(LES CONSIGNES):
1/ Répondez à ces questions sur l'extrait, à chaque fois en une ligne :
(a) Vers quelle période le voyage à travers la France a-t-il eu lieu ?
(b) Quel régime la nation française avait-elle appris jusqu'alors à opposer aux parlements ?
(c) Dans les griffes de qui se jetterait-on en voulant maintenir le système représentatif ?
2/ Recopiez le passage de l'extrait qui commence par « Méprisé, haï même » et se poursuit jusqu'à « renversé CONTRE nous. ».

C'est ce que nous avions prévu, mes amis et moi. Pendant un voyage fait à travers une grande partie de la France vers la fin de 1849, j'avais été effrayé de la profonde et juste désaffection dans laquelle était tombée une forme de gouvernement que je crois détestable, mais que je préfère naturellement, et de beaucoup même, au régime despotique, le seul système gouvernemental que la nation française avait appris jusqu'alors d'opposer aux parlements.

Méprisé, haï même de presque tout le monde, et sans défenseurs dans le peuple, me disais-je, le système représentatif n'a même plus la force de l'inertie qui maintient ce qui existe parce qu'il existe; ce système ne peut plus être la base d'opération d'aucun parti. Vouloir le maintenir, serait une véritable démence; ce serait se jeter tout droit dans les griffes de Louis-Napoléon. Il est temps de rallier la démocratie autour d'un autre drapeau qui réveillera l'enthousiasme et puisse être déployé à l'heure suprême contre un prétendant dont le rare et excessif bonheur est de ne plus rencontrer dans la lice que l'ombre d'un adversaire. Renversons, en un mot, le régime représentatif POUR nous, afin qu'il ne soit pas renversé CONTRE nous.

(DONNÉES FOURNIES):
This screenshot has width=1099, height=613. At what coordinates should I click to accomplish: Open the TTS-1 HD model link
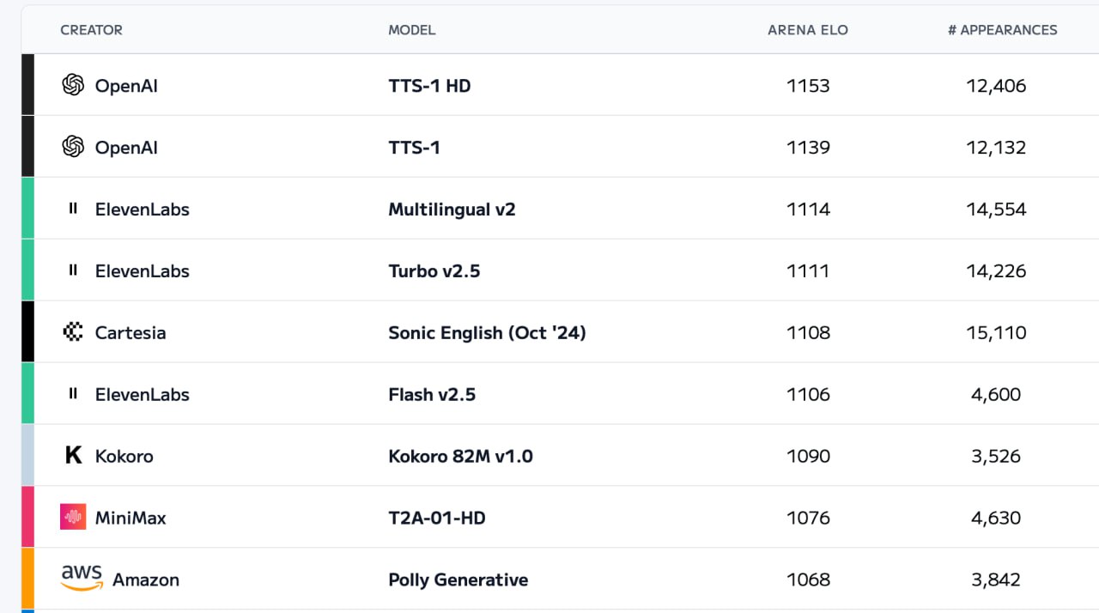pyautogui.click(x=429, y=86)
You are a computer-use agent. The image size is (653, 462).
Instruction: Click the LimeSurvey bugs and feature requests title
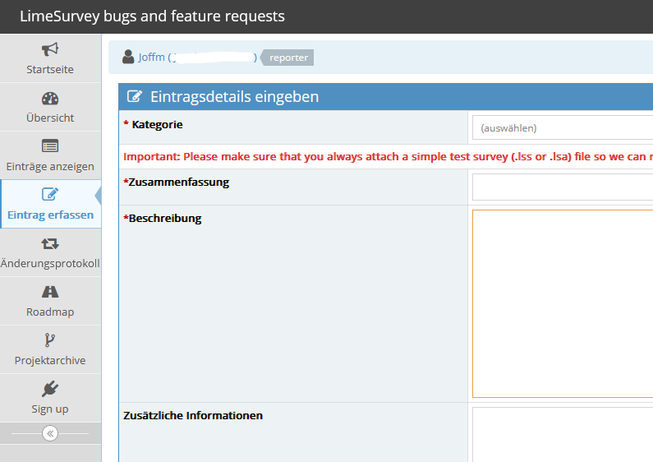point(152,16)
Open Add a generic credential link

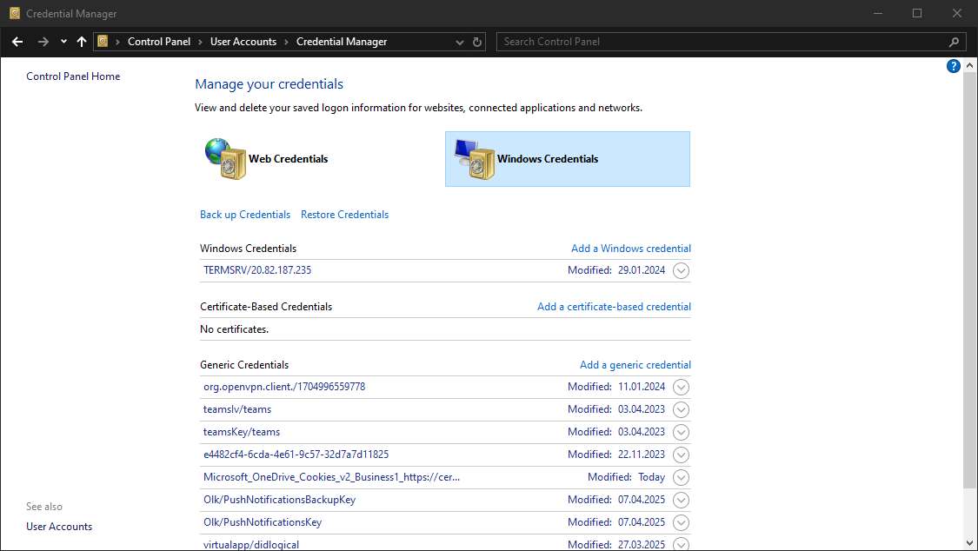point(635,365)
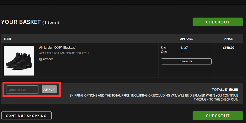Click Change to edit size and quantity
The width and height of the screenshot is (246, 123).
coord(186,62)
==
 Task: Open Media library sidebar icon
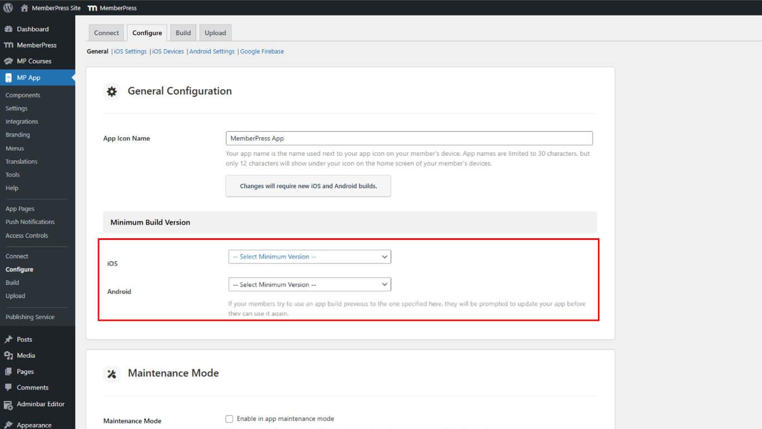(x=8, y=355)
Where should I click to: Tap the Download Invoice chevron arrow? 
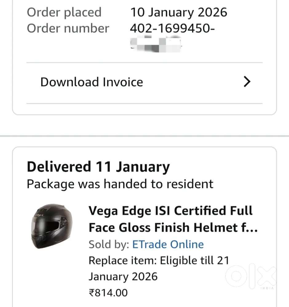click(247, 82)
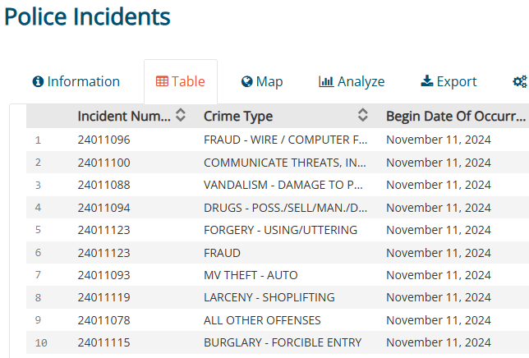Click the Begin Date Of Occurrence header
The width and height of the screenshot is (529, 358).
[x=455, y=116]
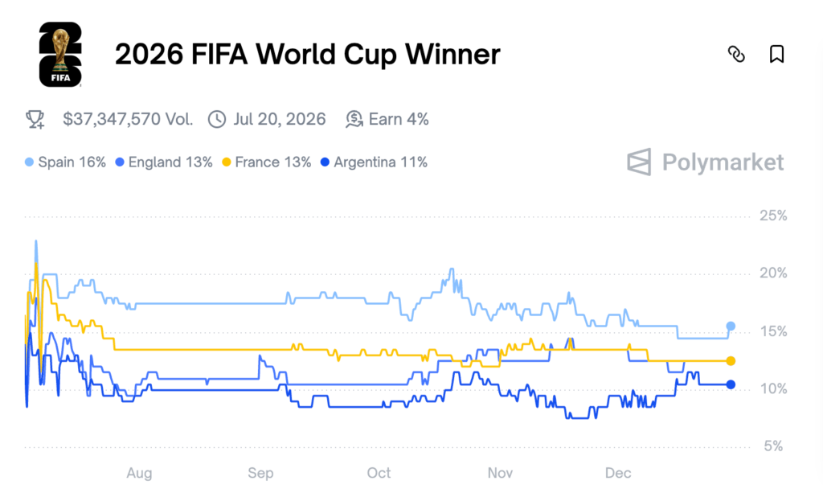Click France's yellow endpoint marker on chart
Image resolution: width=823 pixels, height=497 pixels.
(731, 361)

(RÉPONSES AUX CONSIGNES):
1/
(a) Vers la fin de 1849.
(b) Le régime despotique.
(c) Dans les griffes de Louis-Napoléon.

2/
Méprisé, haï même de presque tout le monde, et sans défenseurs dans le peuple, me disais-je, le système représentatif n'a même plus la force de l'inertie qui maintient ce qui existe parce qu'il existe; ce système ne peut plus être la base d'opération d'aucun parti. Vouloir le maintenir, serait une véritable démence; ce serait se jeter tout droit dans les griffes de Louis-Napoléon. Il est temps de rallier la démocratie autour d'un autre drapeau qui réveillera l'enthousiasme et puisse être déployé à l'heure suprême contre un prétendant dont le rare et excessif bonheur est de ne plus rencontrer dans la lice que l'ombre d'un adversaire. Renversons, en un mot, le régime représentatif POUR nous, afin qu'il ne soit pas renversé CONTRE nous.